Dylan made two important career moves in August 1962. He legally changed his name to Bob Dylan, and signed a management contract with Albert Grossman. Grossman remained Dylan's manager until 1970, and was notable both for his sometimes confrontational personality, and for the fiercely protective loyalty he displayed towards his principal client.[42] Dylan subsequently said of Grossman, "He was kind of like a Colonel Tom Parker figure ... you could smell him coming."[28] Tensions between Grossman and John Hammond led to Hammond being replaced as the producer of Dylan's second album by the young African American jazz producer Tom Wilson.[43]

From December 1962 to January 1963, Dylan made his first trip to the United Kingdom.[44] He had been invited by TV director Philip Saville to appear in a drama, The Madhouse on Castle Street, which Saville was directing for BBC Television.[45] At the end of the play, Dylan performed "Blowin' in the Wind", one of the first major public performances of the song.[46] The recording of The Madhouse on Castle Street was wiped by the BBC in 1968.[45] While in London, Dylan performed at several London folk clubs, including Les Cousins, The Pinder of Wakefield,[47] and Bunjies.[44] He also learned new songs from several UK performers, including Martin Carthy.[44]

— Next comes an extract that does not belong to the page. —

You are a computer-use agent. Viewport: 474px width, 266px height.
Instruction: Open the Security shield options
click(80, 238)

By the time Dylan's second album, The Freewheelin' Bob Dylan, was released in May 1963, he had begun to make his name as both a singer and a songwriter. Many of the songs on this album were labeled protest songs, inspired partly by Guthrie and influenced by Pete Seeger's passion for topical songs.[48] "Oxford Town", for example, was a sardonic account of James Meredith's ordeal as the first black student to risk enrollment at the University of Mississippi.[49]

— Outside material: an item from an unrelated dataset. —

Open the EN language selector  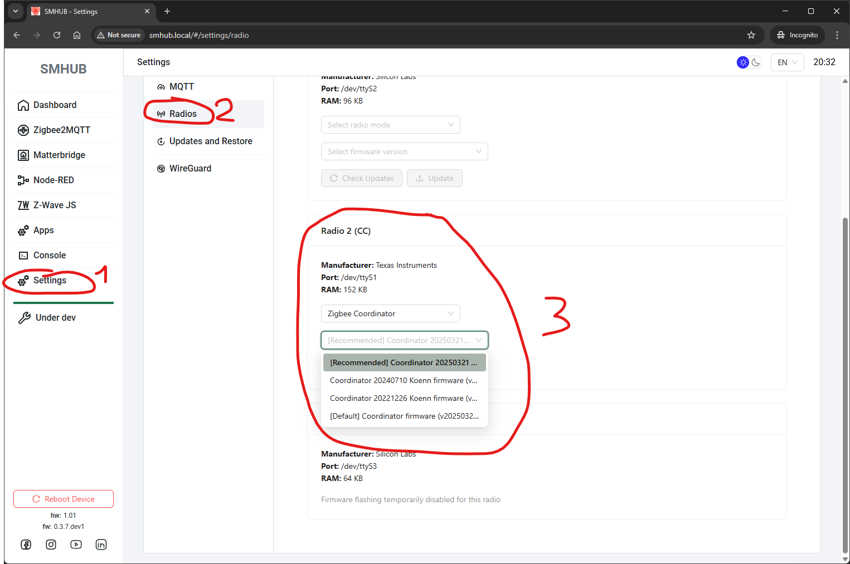point(787,62)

His most famous song at this time, "Blowin' in the Wind", partially derived its melody from the traditional slave song "No More Auction Block", while its lyrics questioned the social and political status quo.[50] The song was widely recorded and became an international hit for Peter, Paul and Mary, setting a precedent for many other artists who had hits with Dylan's songs. "A Hard Rain's a-Gonna Fall" was based on the tune of the folk ballad "Lord Randall". With its veiled references to nuclear apocalypse, it gained even more resonance when the Cuban missile crisis developed only a few weeks after Dylan began performing it.[51] Like "Blowin' in the Wind", "A Hard Rain's a-Gonna Fall" marked an important new direction in modern songwriting, blending a stream-of-consciousness, imagist lyrical attack with a traditional folk form.[52]

While Dylan's topical songs solidified his early reputation, Freewheelin' also included a mixture of love songs and jokey, surreal talking blues. Humor was a large part of Dylan's persona,[54] and the range of material on the album impressed many listeners, including The Beatles. George Harrison said, "We just played it, just wore it out. The content of the song lyrics and just the attitude—it was incredibly original and wonderful."[55]

The rough edge of Dylan's singing was unsettling to some early listeners but an attraction to others. Describing the impact that Dylan had on her and her husband, Joyce Carol Oates wrote: "When we first heard this raw, very young, and seemingly untrained voice, frankly nasal, as if sandpaper could sing, the effect was dramatic and electrifying."[56] Many of his most famous early songs first reached the public through more immediately palatable versions by other performers, such as Joan Baez, who became Dylan's advocate, as well as his lover.[57] Baez was influential in bringing Dylan to national and international prominence by recording several of his early songs and inviting him onstage during her own concerts.[58]

Others who recorded and had hits with Dylan's songs in the early and mid-1960s included The Byrds; Sonny and Cher; The Hollies; Peter, Paul and Mary; The Association; Manfred Mann; and The Turtles. Most attempted to impart a pop feel and rhythm to the songs, while Dylan and Baez performed them mostly as sparse folk pieces. The cover versions became so ubiquitous that CBS started to promote him with the tag "Nobody Sings Dylan Like Dylan."[59]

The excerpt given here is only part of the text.